Entries supplied:
*** Begin section ***
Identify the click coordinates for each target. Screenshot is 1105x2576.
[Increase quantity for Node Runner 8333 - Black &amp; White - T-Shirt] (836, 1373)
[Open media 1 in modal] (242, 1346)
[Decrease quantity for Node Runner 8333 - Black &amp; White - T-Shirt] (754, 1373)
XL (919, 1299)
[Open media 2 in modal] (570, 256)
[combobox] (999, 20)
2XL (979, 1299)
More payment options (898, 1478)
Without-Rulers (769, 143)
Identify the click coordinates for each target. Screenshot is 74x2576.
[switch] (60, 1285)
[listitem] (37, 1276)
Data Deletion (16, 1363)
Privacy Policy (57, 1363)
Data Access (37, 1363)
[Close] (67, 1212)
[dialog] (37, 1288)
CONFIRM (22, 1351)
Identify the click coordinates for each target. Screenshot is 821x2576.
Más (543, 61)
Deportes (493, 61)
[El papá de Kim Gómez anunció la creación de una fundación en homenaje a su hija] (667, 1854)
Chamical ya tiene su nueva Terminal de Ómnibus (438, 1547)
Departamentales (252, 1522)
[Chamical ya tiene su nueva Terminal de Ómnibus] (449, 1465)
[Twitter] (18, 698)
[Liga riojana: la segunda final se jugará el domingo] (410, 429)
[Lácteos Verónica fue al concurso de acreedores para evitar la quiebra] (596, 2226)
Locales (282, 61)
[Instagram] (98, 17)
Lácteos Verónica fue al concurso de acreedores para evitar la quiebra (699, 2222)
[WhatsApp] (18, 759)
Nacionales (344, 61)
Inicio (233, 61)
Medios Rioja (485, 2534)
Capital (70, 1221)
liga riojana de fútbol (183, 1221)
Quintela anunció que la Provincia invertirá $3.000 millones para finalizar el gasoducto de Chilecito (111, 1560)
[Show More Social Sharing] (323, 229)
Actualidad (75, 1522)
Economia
*** End section ***
Task directions: Only the lines above from the one with "[Open media 1 in modal] (242, 1346)" up to and including the one with "Locales (282, 61)" should be repeated, exactly as written.

Expected output:
[Open media 1 in modal] (242, 1346)
[Decrease quantity for Node Runner 8333 - Black &amp; White - T-Shirt] (754, 1373)
XL (919, 1299)
[Open media 2 in modal] (570, 256)
[combobox] (999, 20)
2XL (979, 1299)
More payment options (898, 1478)
Without-Rulers (769, 143)
Identify the click coordinates for each target. Screenshot is 74x2576.
[switch] (60, 1285)
[listitem] (37, 1276)
Data Deletion (16, 1363)
Privacy Policy (57, 1363)
Data Access (37, 1363)
[Close] (67, 1212)
[dialog] (37, 1288)
CONFIRM (22, 1351)
Identify the click coordinates for each target. Screenshot is 821x2576.
Más (543, 61)
Deportes (493, 61)
[El papá de Kim Gómez anunció la creación de una fundación en homenaje a su hija] (667, 1854)
Chamical ya tiene su nueva Terminal de Ómnibus (438, 1547)
Departamentales (252, 1522)
[Chamical ya tiene su nueva Terminal de Ómnibus] (449, 1465)
[Twitter] (18, 698)
[Liga riojana: la segunda final se jugará el domingo] (410, 429)
[Lácteos Verónica fue al concurso de acreedores para evitar la quiebra] (596, 2226)
Locales (282, 61)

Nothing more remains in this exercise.